My career as a photographer began at the U.S. Army Signal Center & School in Fort Monmouth, New Jersey. That might seem like an unlikely place to begin a creative life, but that’s where the foundation was laid. Well, I suppose I could go back to my Jr High years, when I took a darkroom class, but the Army was really where I learned about f-stops and shutter speeds. (Set the shutter speed to the ASA. On a clear sunny day in open sun, f/16 is your basic exposure) (To this day, to say “This is an F/16 day” means that it is a good one.) But, I digress.
In the Army, I was trained as a “crash damage analysis” photographer, and spent a lot of time with busted up helicopters. There was documentary-style work, too. Ceremonies, public service projects, and visiting generals and congressmen took up a lot of time. In the standard black and white 8 x 10 (with a quarter inch border), clear focus and good exposure were the overriding values; creativity was not.

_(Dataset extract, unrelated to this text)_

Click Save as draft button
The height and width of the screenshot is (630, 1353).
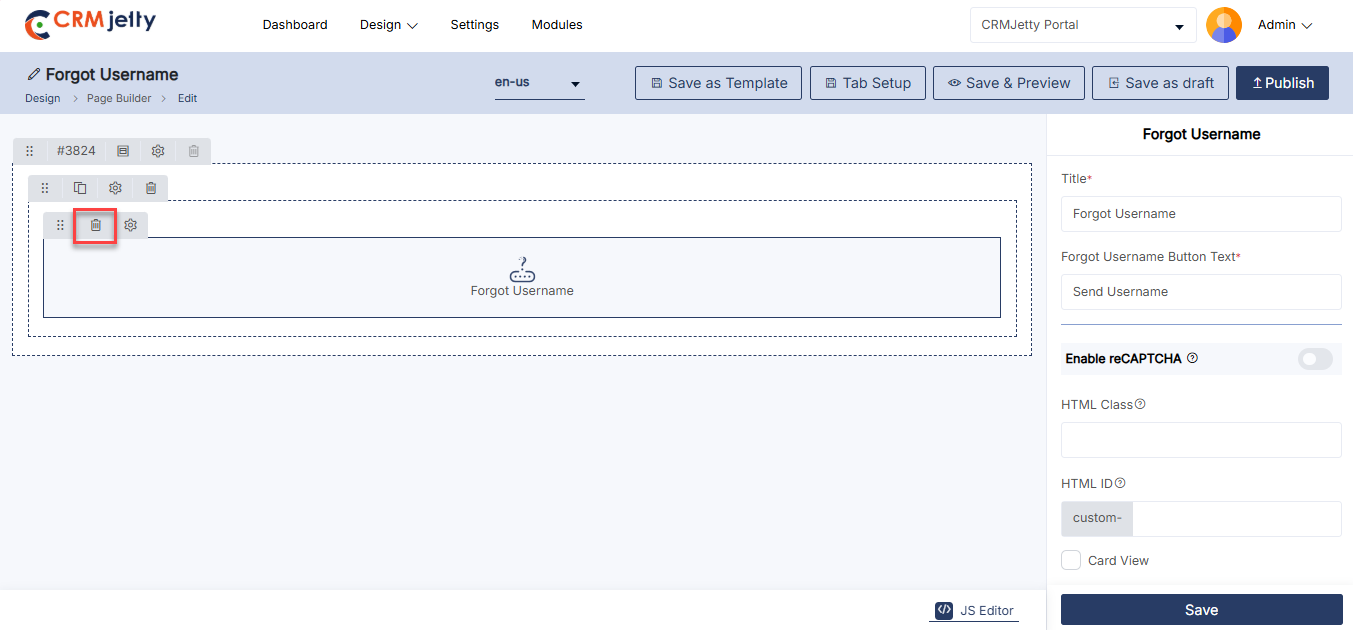(1160, 83)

Clark University and the School of the Worcester Art Museum added the missing ingredient of creativity, and I began a lifelong interest in photography as an expressive medium. Studying with Dennis Wixted, Irene Schwachman, and Robert Heinecken shaped my vision, literally, of what creative photography looked like. But a life as an artiste? I discovered that even Duane Michaels shot for Better Homes and Gardens. Hours in the darkroom were not conducive to earning a living or having a family, so reality intervened and other paths were taken.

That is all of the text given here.